È da qualche giorno ormai che una strana sensazione di attesa e sospensione mi pervade. Non so ben definirla, ma credo sia la stessa per tutti.

Lavoro da casa da un paio di giorni, come non mi succedeva da un paio d’anni ormai. E benché dentro casa non sia cambiata di molto la mia routine, c’è che là fuori il mondo è totalmente cambiato. Riesco ad uscire un paio di volte per portare a spasso il cane, alcune persone mi guardano come se fossi un alieno, quasi schifate. Il pomeriggio però, almeno fino a ieri, i giardini dietro casa sono pieni di adolescenti e pre-adolescenti, ormai stanchi di giocare ai videogiochi totalmente incuranti di quanto si va ripetendo da giorni, ovunque.

Provo a chiedermi quanto durerà tutto questo, se davvero a inizio aprile con un colpo di bacchetta magica tutto tornerà alla normalità, se le disposizioni di ieri sera del Governo siano sufficienti (basta leggere l’allegato 1 e 2 del decreto per capire che non lo sono e mi domando perché nessun media ne dia risalto), se come ci viene chiesto tutti siano in grado e/o abbiano voglia nel loro piccolo di fare la loro parte.

Mi domando se riusciremo a sposarci a giugno. Mi domando se potremo partire per il nostro viaggio di nozze in agosto. E mentre mi pongo queste domande, mi sento piccolo e fortemente egoista.
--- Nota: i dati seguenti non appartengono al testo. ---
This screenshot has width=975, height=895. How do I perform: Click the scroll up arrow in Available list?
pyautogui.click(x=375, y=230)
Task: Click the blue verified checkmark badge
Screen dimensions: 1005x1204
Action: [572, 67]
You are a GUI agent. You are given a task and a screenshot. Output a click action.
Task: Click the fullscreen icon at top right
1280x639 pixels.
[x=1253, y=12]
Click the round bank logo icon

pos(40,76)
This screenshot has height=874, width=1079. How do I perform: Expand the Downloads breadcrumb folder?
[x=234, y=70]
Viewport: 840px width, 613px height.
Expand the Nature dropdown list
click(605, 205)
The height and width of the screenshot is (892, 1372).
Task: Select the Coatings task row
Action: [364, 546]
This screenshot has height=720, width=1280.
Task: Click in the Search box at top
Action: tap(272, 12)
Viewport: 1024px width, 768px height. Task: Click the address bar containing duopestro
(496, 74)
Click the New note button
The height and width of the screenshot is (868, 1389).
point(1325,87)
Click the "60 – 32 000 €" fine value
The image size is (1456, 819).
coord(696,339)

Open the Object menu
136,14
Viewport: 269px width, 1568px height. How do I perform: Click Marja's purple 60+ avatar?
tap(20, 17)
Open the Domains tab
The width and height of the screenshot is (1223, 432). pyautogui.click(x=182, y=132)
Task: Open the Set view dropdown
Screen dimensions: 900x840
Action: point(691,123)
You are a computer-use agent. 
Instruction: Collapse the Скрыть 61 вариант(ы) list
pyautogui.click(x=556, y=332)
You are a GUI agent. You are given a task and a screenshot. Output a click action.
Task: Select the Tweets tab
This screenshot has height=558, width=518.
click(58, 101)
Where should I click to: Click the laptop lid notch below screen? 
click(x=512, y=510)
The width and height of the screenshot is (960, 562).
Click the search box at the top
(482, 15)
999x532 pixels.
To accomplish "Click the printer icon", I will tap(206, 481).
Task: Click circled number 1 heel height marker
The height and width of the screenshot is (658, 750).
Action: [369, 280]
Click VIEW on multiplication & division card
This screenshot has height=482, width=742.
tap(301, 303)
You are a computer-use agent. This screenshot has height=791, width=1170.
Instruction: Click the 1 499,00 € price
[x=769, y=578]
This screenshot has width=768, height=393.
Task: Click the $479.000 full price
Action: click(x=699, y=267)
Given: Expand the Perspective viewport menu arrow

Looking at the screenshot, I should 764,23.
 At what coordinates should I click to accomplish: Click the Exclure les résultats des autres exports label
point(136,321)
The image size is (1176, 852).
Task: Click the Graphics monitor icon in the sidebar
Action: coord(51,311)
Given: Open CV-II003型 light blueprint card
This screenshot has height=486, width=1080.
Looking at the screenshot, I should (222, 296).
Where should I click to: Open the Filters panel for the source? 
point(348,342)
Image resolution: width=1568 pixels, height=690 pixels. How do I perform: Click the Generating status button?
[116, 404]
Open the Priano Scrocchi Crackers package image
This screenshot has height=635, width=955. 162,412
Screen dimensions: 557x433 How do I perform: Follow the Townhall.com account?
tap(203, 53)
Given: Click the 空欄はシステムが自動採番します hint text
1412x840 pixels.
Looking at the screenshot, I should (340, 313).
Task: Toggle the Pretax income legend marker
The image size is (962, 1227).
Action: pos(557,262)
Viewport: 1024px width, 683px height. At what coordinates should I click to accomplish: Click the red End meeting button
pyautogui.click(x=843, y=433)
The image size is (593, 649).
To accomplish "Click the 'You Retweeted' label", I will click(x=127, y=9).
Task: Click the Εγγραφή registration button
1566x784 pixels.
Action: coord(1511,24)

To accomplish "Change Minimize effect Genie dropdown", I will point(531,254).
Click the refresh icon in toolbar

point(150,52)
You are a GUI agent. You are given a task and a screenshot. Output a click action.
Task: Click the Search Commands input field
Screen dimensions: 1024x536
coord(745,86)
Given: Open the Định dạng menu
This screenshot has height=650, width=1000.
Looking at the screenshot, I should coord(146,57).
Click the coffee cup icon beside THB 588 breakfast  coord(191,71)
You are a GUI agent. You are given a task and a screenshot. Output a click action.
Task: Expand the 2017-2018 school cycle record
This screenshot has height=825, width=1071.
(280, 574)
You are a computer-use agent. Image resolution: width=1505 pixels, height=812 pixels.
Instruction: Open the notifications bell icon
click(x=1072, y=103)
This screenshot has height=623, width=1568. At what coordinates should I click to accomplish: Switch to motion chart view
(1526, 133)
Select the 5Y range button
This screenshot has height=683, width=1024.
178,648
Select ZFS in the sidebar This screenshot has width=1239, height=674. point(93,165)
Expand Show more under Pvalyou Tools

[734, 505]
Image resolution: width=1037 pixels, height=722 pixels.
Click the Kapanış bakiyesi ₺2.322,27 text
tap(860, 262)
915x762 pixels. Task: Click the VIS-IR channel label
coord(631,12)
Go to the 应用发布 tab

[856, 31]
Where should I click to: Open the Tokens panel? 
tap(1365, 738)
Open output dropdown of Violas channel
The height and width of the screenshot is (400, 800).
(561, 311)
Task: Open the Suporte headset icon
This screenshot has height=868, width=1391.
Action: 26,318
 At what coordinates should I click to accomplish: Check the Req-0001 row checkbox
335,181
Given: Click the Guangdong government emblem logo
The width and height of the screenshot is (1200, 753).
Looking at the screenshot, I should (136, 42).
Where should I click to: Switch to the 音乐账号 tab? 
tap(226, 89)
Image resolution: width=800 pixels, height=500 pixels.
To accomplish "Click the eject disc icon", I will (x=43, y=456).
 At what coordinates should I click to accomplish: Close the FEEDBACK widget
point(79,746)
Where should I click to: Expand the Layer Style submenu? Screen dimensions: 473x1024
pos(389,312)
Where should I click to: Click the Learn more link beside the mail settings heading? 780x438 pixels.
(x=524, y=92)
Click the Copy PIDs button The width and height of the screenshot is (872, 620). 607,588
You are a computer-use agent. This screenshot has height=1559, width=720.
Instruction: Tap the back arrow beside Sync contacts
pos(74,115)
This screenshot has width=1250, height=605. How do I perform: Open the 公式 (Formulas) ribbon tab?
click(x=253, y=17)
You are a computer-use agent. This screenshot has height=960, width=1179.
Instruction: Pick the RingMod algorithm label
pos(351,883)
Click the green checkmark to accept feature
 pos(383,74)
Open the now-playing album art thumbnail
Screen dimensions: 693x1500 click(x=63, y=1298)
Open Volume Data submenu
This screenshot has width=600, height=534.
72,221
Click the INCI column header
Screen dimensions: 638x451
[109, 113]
Pensando che ormai c’è il mondo interno a lottare contro una minaccia invisibile, mentre io sono qui a pensare se riuscirò a portare a termine dei programmi concreti. Rimandabili certo, ma importanti per la mia vita personale.

Non so se forse è questo lo spirito, accantonare per un attimo le cose a noi care per il beneficio di tutti, sicuramente è ad oggi la sola cosa a cui bisogna guardare, appellarsi, aggrapparsi con tutte le forse per fare un passo in più verso la normalità.

Ho la sensazione sia una strada ancora lunga e tortuosa. Si tratta di riprogrammare le nostre vite, i nostri budget, l’approccio alla comunicazione personale e aziendale, sforzandosi di abbracciare la trasparenza e il benessere della comunità prima del tornaconto.

È dannatamente difficile cambiare paradigma, ma ad oggi è l’unica soluzione a tutti i nostri maledetti problemi.